Walker v. Commonwealth

Reversing.

Appellant was indicted charged with the offense of selling intoxicating liquor, and the indictment further alleges that upon a previous occasion, and at the January term, 1924, of the Fulton circuit court, defendant had been convicted upon the charge of selling intoxicating liquor.

Upon his trial he was found guilty of the last offense, and the record of the Fulton circuit court having been introduced in evidence concerning the former conviction he was adjudged guilty of a felony and sentenced to three years' imprisonment under the habitual criminal provisions of section 2554a-2 in the 1924 Supplement to Carroll's Kentucky Statutes. But the record so introduced as to the former conviction disclosed that defendant in that prosecution had been originally charged by a warrant in the police court of the city of Fulton with the offense of violating the prohibition law by selling to one Breedin three bottles of Jamaica ginger for intoxicating purposes, having an alcoholic content of 90%; and that upon an appeal from the police court of Fulton to the circuit court that warrant was amended so as to charge appellant, defendant therein, with knowingly, or under circumstances from which the seller could reasonably deduce the intention of the purchaser to use the same as a beverage, sell to Breedin intoxicating liquor known as Jamaica ginger, a medicinal preparation containing about 90% alcohol.

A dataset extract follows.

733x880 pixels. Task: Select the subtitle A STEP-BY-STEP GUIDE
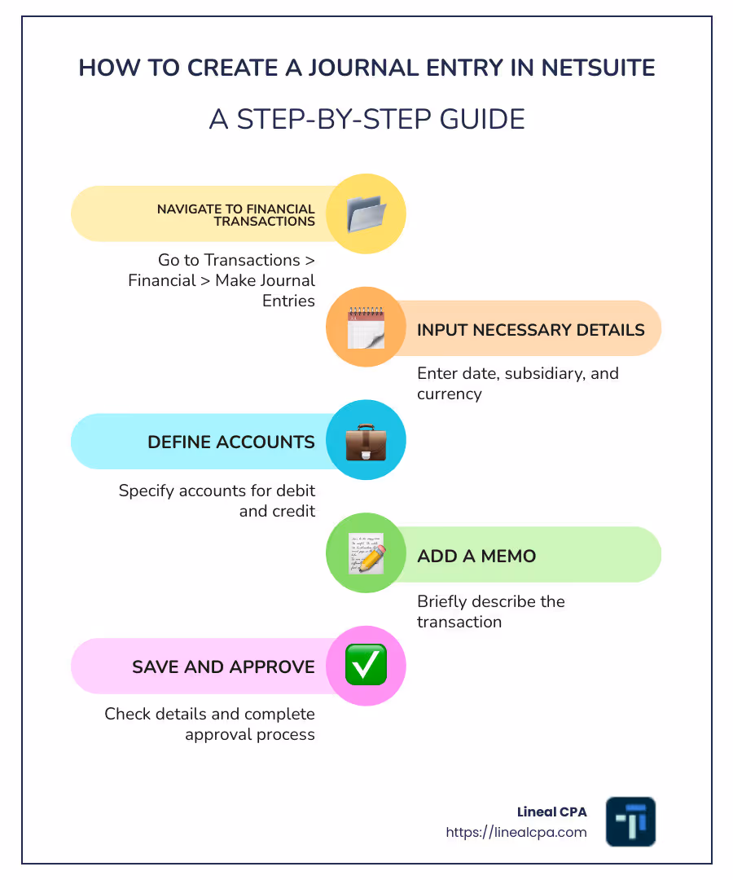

In other words, that record shows that the defendant therein had been accused and convicted of selling the Jamaica ginger under the provisions of subsection 26 of *Page 125 section 2554a, and not with selling whiskey or the other intoxicating liquors mentioned in subsection 1 of that act.

The only question necessary to consider in this case is whether the court erred to appellant's prejudice in authorizing his conviction for a felony under these circumstances; that is to say, whether under the prohibition act a previous conviction of selling Jamaica ginger will authorize a conviction for felony upon a second trial where the same defendant is convicted of selling intoxicating liquor.

Subsection 2 of the act first provides that for a first conviction for a violation of any provision of the act, the defendant or defendants shall be fined not less than $100.00 nor more than $300.00, and if persons, shall in addition be imprisoned in the county jail. Then further provides:

"Upon a second conviction for a violation of any provision of this act, except sections 3, 4, 14, 22, 23, 24, 26, 27, 28, 29, 30, 31 and 33, the defendant or defendants, if persons, shall be confined in the penitentiary for not less than one year nor more than three years."

Subsection 26 enumerates in subdivisions a, b, c and d certain articles which it seems to assume contain a greater alcoholic content than 1/2 one per cent which shall not be subject to the provisions of the act, and in those subdivisions embraces:

"Medicinal preparations manufactured in accordance with formulas prescribed by the U.S. Pharmacopoeia, National Formulary, or the American Institute of Homeopathy that are unfit for use for beverage purposes."

And then later in that same section it is provided:

"Any person who shall knowingly sell any of the articles mentioned in paragraphs a, b, c and d of this section for beverage purposes, or any extract or syrup for intoxicating beverage purposes, or who shall sell any of the same under circumstances from which the seller might reasonably deduce the intention of the purchaser to use them for such purposes,"

shall be subject to the penalty provided in this act. *Page 126

In other words, the act recognizes the lawfulness of the sale of such articles, but prescribes a penalty for knowingly selling the same for intoxicating beverage purposes, or if the same be sold under such circumstances that the seller might reasonably be charged with a knowledge of the purpose upon the part of the purchaser to use the same for beverage purposes. The exception of subsection 26 from the operation of the felony provisions made in subsection 2, was apparently based upon the belief by the General Assembly that the sale of an article which is not generally prohibited by the act but the sale of which is only prohibited when knowingly sold for beverage purposes, should not operate to put in effect the drastic provisions of subsection 2 upon a second conviction.

But, whatever operated upon the minds of the General Assembly in making this exception, it undeniably made it, and it is the function of the courts to interpret statutes and not to make them. As said by this court in dealing with a similar interpretation in the ease of Williams, v. Com., 212 Ky. 495:

"There is no room for any other interpretation of the express provisions of the statute, since its language is plain and wholly unambiguous, and to hold otherwise would not only be in plain violation of those provisions, but in effect would be the judicial creation of a felony and a direct encroachment upon or usurpation of legislative authority."

No other question is passed upon, but because of the error in authorizing a conviction of appellant of a felony, the judgment is reversed with directions to grant appellant a new trial, and for further proceedings consistent herewith.